On 2016-11-21 12:09, Hans-Bernhard Bröker wrote:
Am 21.11.2016 um 17:57 schrieb Kaz Kylheku:

I'm changing a FOSS project to rely more on standard Make
vars such as CC and CFLAGS and such: use $(CC) for
the compiler unless told otherwise, incorporate $(CFLAGS)
if it is defined, and so forth. This is friendly toward
distro package maintainers.

Not really. Package maintainers will almost universally expect your
source to have some kind of 'configure' script, which would take of
this and most other such properties for you.

Anyway, even though my Cygwin installation has GNU Flex,
the lex command is nonexistent; thus the $(LEX) Make
variable fails.

It's not $(LEX) that's failing here; it's the way you form
expectations about what $(LEX) is supposed to be. The value of $(LEX)
is clearly documented to default to 'lex' (see "info make implicit
implicit").

If the installation has some sort of lex, the
predefined $(LEX) variable should resolve to it.

No. LEX is a modifiable variable, for the express purpose that it be
set to what the system actually needs. Yes, that means _you_ are
supposed to do that (or to set up tools outside make to do it for
you).

Morale: Make is not autoconf, nor does it want to be.

One final note: your report is in no way specific to Cygwin, so this
is almost certainly the wrong mailing list to send it to.

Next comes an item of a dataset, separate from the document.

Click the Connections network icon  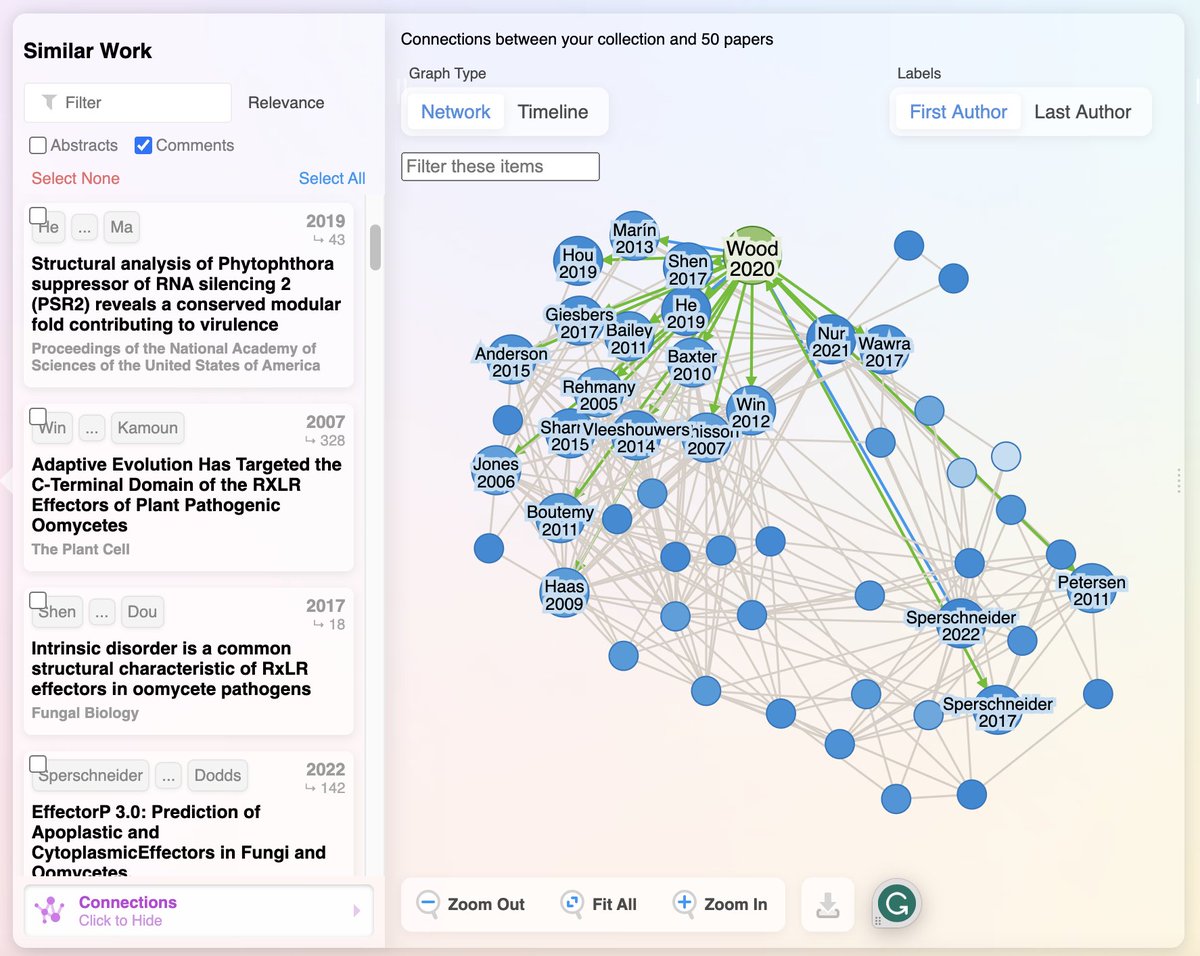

One solution, and the most common in Cygwin, is the package flex should
create a symlink lex if no such symlink or exe exists; or by the FHS,
create a group of alternatives, with a slave alternative for each of
its public components e.g. bin, man, info, etc. files.

Should Cygwin packages not be making more use of alternatives instead
of creating direct symlinks in bin?

I notice that out of 577 symlinks in Cygwin ...bin directories, sendmail
and automake-doc are the only packages I have that install alternatives:
5 symlinks in ...bin and 13 in /etc/alternatives to man, bin, info.
On my Debian system, out of 591 symlinks in ...bin directories, 126 are to
/etc/alternatives, in which there are 297 symlinks, most to man, bin, jvm,
and icons.
They seem to be heavily used to support virtual, X, Gnome, desktop, and
Java package provisioning and aliases, plus compilers, languages, editors,
and network functions.

Should there be promotion of alternatives instead of symlinks for
programs offering common functionality and options, or which support
multiple versions, in postinstall and preremove scripts?
What should the standard priority for standard programs be, for popular
non-standard programs that provide the same functions, and newer
versions (automake-doc adds 5 each version)?